* YOUR ASSIGNMENT
Look through the entries and count each line that includes the string "computer". Reply with the number alone.
──────── SUPPLIED ENTRIES
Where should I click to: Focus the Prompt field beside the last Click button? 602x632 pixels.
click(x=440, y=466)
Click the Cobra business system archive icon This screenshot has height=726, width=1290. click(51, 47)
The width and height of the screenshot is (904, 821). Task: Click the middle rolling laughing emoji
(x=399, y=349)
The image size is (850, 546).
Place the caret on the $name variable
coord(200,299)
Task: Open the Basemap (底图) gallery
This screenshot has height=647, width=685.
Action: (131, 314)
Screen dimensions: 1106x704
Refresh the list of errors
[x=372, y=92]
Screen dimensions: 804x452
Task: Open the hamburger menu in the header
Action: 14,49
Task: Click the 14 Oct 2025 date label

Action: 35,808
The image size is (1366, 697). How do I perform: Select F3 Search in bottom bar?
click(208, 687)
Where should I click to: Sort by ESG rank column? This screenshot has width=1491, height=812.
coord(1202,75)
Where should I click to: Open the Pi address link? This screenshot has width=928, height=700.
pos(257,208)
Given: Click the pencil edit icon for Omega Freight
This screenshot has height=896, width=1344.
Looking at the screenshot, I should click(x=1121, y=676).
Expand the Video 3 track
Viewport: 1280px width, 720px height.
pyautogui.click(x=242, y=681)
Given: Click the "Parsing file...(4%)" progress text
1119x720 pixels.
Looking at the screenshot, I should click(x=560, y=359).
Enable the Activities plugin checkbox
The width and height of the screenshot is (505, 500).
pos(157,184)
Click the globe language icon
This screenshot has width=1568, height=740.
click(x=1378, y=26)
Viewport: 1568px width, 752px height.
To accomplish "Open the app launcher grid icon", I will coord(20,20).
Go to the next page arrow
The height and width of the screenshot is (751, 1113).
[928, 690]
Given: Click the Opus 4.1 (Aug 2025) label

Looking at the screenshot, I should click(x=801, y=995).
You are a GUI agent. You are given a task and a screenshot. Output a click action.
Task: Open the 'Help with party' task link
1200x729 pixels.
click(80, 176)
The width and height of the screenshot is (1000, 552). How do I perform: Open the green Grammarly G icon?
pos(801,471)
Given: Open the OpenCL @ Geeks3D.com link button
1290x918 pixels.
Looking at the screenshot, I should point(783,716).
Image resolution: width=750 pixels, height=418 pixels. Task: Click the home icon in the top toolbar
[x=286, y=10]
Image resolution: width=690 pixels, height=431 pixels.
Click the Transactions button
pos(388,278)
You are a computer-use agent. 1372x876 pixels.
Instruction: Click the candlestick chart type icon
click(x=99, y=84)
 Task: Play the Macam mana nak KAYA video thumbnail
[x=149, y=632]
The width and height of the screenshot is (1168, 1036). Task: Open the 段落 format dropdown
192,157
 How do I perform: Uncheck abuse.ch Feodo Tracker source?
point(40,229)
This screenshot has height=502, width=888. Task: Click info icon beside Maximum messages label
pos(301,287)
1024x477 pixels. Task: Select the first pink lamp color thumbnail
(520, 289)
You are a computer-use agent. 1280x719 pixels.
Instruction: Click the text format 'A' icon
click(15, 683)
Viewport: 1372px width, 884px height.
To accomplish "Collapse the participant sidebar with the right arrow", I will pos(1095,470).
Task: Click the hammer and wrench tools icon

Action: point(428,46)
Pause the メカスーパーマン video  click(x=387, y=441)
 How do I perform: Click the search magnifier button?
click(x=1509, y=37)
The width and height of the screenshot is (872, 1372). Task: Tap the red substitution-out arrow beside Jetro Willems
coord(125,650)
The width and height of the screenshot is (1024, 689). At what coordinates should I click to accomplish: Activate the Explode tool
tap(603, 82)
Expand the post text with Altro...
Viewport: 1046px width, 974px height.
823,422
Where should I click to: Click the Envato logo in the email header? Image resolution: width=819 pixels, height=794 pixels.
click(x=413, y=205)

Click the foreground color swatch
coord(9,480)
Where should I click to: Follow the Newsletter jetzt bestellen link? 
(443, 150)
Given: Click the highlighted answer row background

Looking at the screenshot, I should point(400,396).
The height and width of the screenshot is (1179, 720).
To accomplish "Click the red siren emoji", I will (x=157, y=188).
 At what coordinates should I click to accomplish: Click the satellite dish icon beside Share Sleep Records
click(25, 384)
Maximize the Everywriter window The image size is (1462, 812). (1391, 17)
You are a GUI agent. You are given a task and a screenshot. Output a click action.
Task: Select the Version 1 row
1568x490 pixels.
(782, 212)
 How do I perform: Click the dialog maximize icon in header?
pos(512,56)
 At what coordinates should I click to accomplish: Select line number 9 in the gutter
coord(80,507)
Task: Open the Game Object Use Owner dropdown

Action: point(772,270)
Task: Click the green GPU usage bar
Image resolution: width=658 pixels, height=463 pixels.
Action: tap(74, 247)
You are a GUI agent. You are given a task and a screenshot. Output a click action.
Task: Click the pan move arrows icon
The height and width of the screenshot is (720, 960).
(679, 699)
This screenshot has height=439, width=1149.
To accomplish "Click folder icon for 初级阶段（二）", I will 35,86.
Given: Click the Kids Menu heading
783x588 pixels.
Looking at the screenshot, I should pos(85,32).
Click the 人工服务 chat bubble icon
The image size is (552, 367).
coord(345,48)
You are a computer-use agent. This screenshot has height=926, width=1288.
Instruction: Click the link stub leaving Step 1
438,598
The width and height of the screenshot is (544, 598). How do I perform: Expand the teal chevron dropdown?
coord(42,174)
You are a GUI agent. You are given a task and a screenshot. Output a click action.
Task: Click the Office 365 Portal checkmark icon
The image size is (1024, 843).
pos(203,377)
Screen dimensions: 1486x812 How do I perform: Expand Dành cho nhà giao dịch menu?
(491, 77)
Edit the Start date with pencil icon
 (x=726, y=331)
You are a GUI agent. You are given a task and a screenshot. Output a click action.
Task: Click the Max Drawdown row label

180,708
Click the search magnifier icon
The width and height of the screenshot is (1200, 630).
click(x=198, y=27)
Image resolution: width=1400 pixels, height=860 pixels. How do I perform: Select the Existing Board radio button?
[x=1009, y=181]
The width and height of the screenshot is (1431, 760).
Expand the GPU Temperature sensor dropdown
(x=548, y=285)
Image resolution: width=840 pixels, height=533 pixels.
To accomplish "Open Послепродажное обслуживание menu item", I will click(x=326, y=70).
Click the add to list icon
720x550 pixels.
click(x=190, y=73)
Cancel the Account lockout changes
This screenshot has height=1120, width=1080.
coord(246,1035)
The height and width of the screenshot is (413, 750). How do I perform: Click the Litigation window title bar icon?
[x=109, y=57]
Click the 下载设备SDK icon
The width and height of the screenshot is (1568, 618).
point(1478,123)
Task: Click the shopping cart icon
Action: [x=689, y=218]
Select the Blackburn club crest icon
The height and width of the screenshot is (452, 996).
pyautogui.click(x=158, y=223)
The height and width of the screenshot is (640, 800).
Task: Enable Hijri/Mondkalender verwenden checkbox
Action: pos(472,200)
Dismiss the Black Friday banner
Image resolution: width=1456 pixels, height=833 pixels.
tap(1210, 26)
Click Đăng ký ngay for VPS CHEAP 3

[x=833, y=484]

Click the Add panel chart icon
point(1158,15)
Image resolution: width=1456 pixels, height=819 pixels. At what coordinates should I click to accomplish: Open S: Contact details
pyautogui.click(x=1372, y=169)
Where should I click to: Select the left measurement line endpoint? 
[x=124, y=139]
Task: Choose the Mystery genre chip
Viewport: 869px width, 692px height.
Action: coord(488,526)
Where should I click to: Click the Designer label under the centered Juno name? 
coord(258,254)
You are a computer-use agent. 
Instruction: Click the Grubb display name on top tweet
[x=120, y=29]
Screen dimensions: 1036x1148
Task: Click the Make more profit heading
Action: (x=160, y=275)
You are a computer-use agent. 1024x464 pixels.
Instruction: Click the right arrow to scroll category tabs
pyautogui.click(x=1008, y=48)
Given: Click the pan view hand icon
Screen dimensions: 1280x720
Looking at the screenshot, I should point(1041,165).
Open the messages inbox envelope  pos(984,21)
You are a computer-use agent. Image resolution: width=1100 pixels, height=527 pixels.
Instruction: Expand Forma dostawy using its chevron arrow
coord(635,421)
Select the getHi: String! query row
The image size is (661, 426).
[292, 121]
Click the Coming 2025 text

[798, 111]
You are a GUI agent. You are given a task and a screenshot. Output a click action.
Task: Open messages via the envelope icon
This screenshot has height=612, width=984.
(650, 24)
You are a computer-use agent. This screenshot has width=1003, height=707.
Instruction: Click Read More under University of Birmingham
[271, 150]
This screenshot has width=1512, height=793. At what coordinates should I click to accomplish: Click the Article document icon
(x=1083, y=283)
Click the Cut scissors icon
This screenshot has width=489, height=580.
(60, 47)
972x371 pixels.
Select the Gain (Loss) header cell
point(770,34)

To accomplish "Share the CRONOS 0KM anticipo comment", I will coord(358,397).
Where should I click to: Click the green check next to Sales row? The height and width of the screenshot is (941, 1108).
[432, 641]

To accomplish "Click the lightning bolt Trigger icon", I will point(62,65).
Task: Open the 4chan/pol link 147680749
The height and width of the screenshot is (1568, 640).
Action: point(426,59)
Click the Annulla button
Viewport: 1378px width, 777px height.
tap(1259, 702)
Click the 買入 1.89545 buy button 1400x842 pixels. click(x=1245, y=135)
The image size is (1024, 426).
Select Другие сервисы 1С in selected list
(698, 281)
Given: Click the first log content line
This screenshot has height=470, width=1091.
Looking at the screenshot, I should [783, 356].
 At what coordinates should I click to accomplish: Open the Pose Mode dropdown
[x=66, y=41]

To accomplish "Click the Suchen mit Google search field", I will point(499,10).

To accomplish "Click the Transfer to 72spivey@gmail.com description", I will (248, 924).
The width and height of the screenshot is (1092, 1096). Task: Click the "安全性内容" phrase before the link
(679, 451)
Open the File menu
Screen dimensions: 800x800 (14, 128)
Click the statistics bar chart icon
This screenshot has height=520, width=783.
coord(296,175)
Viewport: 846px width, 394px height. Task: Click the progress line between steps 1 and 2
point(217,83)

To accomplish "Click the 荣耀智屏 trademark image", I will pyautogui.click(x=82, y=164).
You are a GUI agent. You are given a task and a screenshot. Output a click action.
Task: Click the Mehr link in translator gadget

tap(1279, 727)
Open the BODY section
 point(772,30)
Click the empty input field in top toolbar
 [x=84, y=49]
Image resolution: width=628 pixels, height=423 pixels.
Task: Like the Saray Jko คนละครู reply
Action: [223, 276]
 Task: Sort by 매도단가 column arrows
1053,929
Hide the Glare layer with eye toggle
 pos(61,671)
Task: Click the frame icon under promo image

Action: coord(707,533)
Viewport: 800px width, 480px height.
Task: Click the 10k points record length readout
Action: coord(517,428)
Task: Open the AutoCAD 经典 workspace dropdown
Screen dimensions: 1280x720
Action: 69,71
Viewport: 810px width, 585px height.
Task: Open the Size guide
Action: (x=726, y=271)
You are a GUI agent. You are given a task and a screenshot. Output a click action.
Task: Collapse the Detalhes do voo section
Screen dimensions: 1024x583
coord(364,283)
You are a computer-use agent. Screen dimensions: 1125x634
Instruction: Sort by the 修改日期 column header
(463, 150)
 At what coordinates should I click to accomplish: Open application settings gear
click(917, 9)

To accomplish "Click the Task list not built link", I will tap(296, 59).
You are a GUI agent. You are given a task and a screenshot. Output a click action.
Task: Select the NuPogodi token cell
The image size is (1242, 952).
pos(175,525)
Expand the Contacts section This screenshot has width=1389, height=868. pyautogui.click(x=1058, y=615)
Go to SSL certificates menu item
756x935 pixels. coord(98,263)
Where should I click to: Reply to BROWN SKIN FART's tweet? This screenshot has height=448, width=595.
────────────────
* RESULT OF THIS TASK
8